Коляска помчалась во все ноги лошадей; но долго еще позади себя граф Растопчин слышал отдаляющийся безумный, отчаянный крик, а перед глазами видел одно удивленно испуганное, окровавленное лицо изменника в меховом тулупчике.
Как ни свежо было это воспоминание, Растопчин чувствовал теперь, что оно глубоко, до крови, врезалось в его сердце. Он ясно чувствовал теперь, что кровавый след этого воспоминания никогда не заживет, но что, напротив, чем дальше, тем злее, мучительнее будет жить до конца жизни это страшное воспоминание в его сердце. Он слышал, ему казалось теперь, звуки своих слов:
«Руби его, вы головой ответите мне!» – «Зачем я сказал эти слова! Как то нечаянно сказал… Я мог не сказать их (думал он): тогда ничего бы не было». Он видел испуганное и потом вдруг ожесточившееся лицо ударившего драгуна и взгляд молчаливого, робкого упрека, который бросил на него этот мальчик в лисьем тулупе… «Но я не для себя сделал это. Я должен был поступить так. La plebe, le traitre… le bien publique», [Чернь, злодей… общественное благо.] – думал он.
У Яузского моста все еще теснилось войско. Было жарко. Кутузов, нахмуренный, унылый, сидел на лавке около моста и плетью играл по песку, когда с шумом подскакала к нему коляска. Человек в генеральском мундире, в шляпе с плюмажем, с бегающими не то гневными, не то испуганными глазами подошел к Кутузову и стал по французски говорить ему что то. Это был граф Растопчин. Он говорил Кутузову, что явился сюда, потому что Москвы и столицы нет больше и есть одна армия.
– Было бы другое, ежели бы ваша светлость не сказали мне, что вы не сдадите Москвы, не давши еще сражения: всего этого не было бы! – сказал он.
Кутузов глядел на Растопчина и, как будто не понимая значения обращенных к нему слов, старательно усиливался прочесть что то особенное, написанное в эту минуту на лице говорившего с ним человека. Растопчин, смутившись, замолчал. Кутузов слегка покачал головой и, не спуская испытующего взгляда с лица Растопчина, тихо проговорил:
– Да, я не отдам Москвы, не дав сражения.
Думал ли Кутузов совершенно о другом, говоря эти слова, или нарочно, зная их бессмысленность, сказал их, но граф Растопчин ничего не ответил и поспешно отошел от Кутузова. И странное дело! Главнокомандующий Москвы, гордый граф Растопчин, взяв в руки нагайку, подошел к мосту и стал с криком разгонять столпившиеся повозки.

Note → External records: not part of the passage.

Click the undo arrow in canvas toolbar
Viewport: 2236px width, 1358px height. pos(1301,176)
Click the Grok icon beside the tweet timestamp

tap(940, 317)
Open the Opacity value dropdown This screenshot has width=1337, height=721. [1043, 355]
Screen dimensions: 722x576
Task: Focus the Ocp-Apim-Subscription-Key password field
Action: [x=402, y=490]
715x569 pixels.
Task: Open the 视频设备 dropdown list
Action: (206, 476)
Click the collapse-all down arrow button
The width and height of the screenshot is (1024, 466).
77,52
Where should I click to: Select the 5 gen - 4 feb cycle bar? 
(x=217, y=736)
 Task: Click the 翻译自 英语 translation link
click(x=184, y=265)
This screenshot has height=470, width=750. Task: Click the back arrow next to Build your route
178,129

В четвертом часу пополудни войска Мюрата вступали в Москву. Впереди ехал отряд виртембергских гусар, позади верхом, с большой свитой, ехал сам неаполитанский король.
Около середины Арбата, близ Николы Явленного, Мюрат остановился, ожидая известия от передового отряда о том, в каком положении находилась городская крепость «le Kremlin».
Вокруг Мюрата собралась небольшая кучка людей из остававшихся в Москве жителей. Все с робким недоумением смотрели на странного, изукрашенного перьями и золотом длинноволосого начальника.
– Что ж, это сам, что ли, царь ихний? Ничево! – слышались тихие голоса.
Переводчик подъехал к кучке народа.
– Шапку то сними… шапку то, – заговорили в толпе, обращаясь друг к другу. Переводчик обратился к одному старому дворнику и спросил, далеко ли до Кремля? Дворник, прислушиваясь с недоумением к чуждому ему польскому акценту и не признавая звуков говора переводчика за русскую речь, не понимал, что ему говорили, и прятался за других.
Мюрат подвинулся к переводчику в велел спросить, где русские войска. Один из русских людей понял, чего у него спрашивали, и несколько голосов вдруг стали отвечать переводчику. Французский офицер из передового отряда подъехал к Мюрату и доложил, что ворота в крепость заделаны и что, вероятно, там засада.
– Хорошо, – сказал Мюрат и, обратившись к одному из господ своей свиты, приказал выдвинуть четыре легких орудия и обстрелять ворота.
Артиллерия на рысях выехала из за колонны, шедшей за Мюратом, и поехала по Арбату. Спустившись до конца Вздвиженки, артиллерия остановилась и выстроилась на площади. Несколько французских офицеров распоряжались пушками, расстанавливая их, и смотрели в Кремль в зрительную трубу.
В Кремле раздавался благовест к вечерне, и этот звон смущал французов. Они предполагали, что это был призыв к оружию. Несколько человек пехотных солдат побежали к Кутафьевским воротам. В воротах лежали бревна и тесовые щиты. Два ружейные выстрела раздались из под ворот, как только офицер с командой стал подбегать к ним. Генерал, стоявший у пушек, крикнул офицеру командные слова, и офицер с солдатами побежал назад.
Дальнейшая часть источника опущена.